### SET PROBLEM
Show every line in the rows below that contains the word "Task", copied unchanged.

### ENTRIES
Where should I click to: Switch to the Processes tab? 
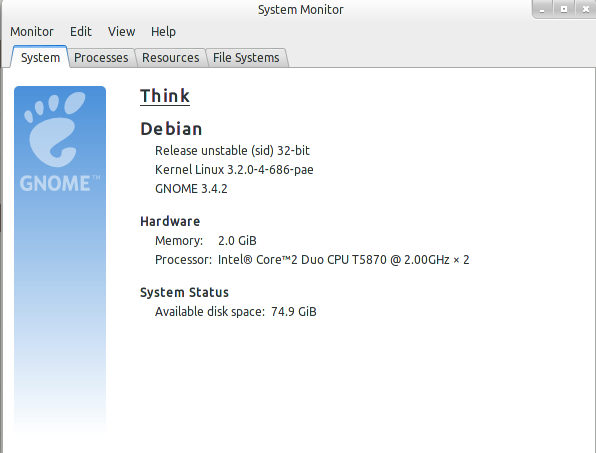(101, 58)
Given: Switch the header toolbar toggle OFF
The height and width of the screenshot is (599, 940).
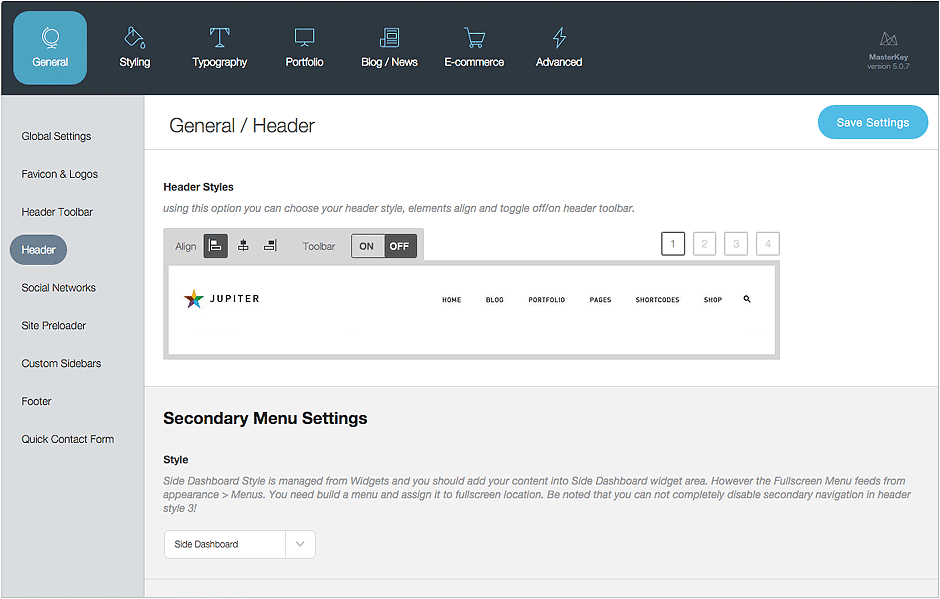Looking at the screenshot, I should point(400,246).
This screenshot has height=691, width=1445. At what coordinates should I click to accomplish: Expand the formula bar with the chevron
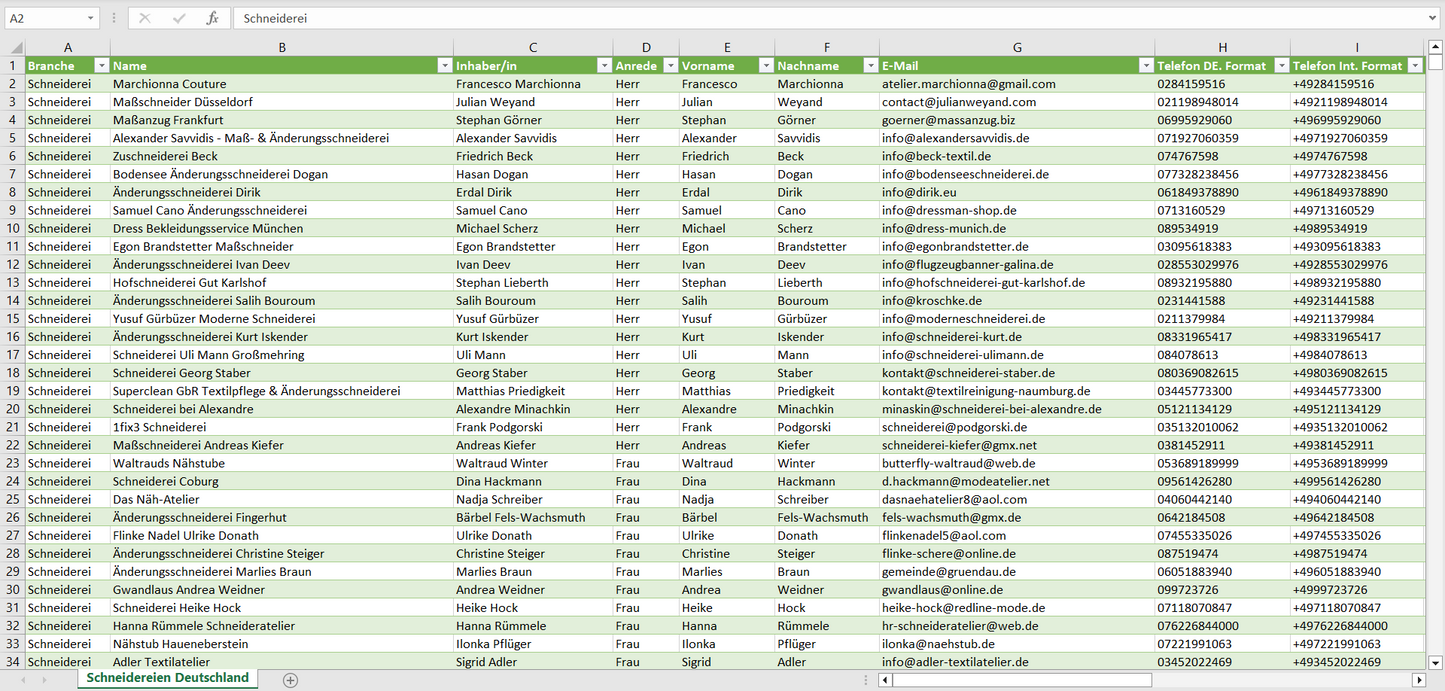(x=1433, y=18)
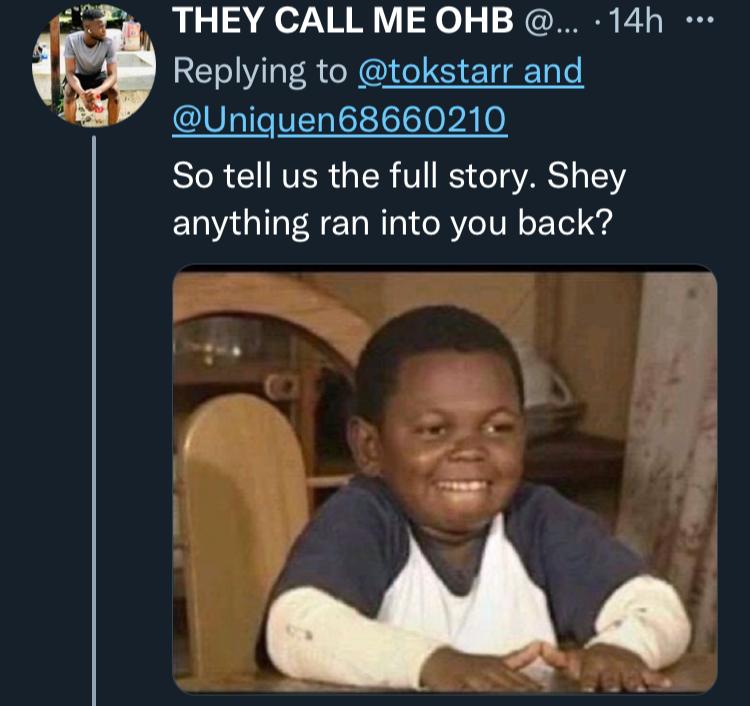
Task: Open the 14h tweet timestamp
Action: tap(635, 21)
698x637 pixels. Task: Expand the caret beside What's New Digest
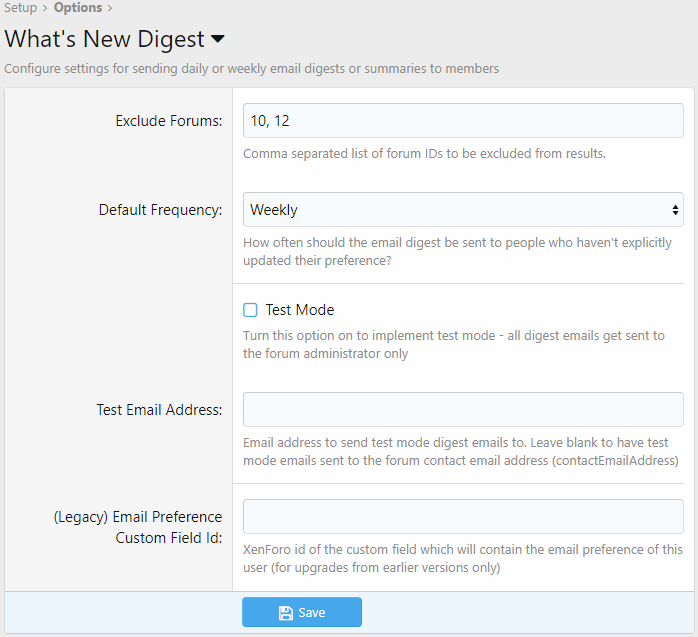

### COMPLETE OUTPUT
Task: Open the 14h tweet timestamp
698x637 pixels. Task: Expand the caret beside What's New Digest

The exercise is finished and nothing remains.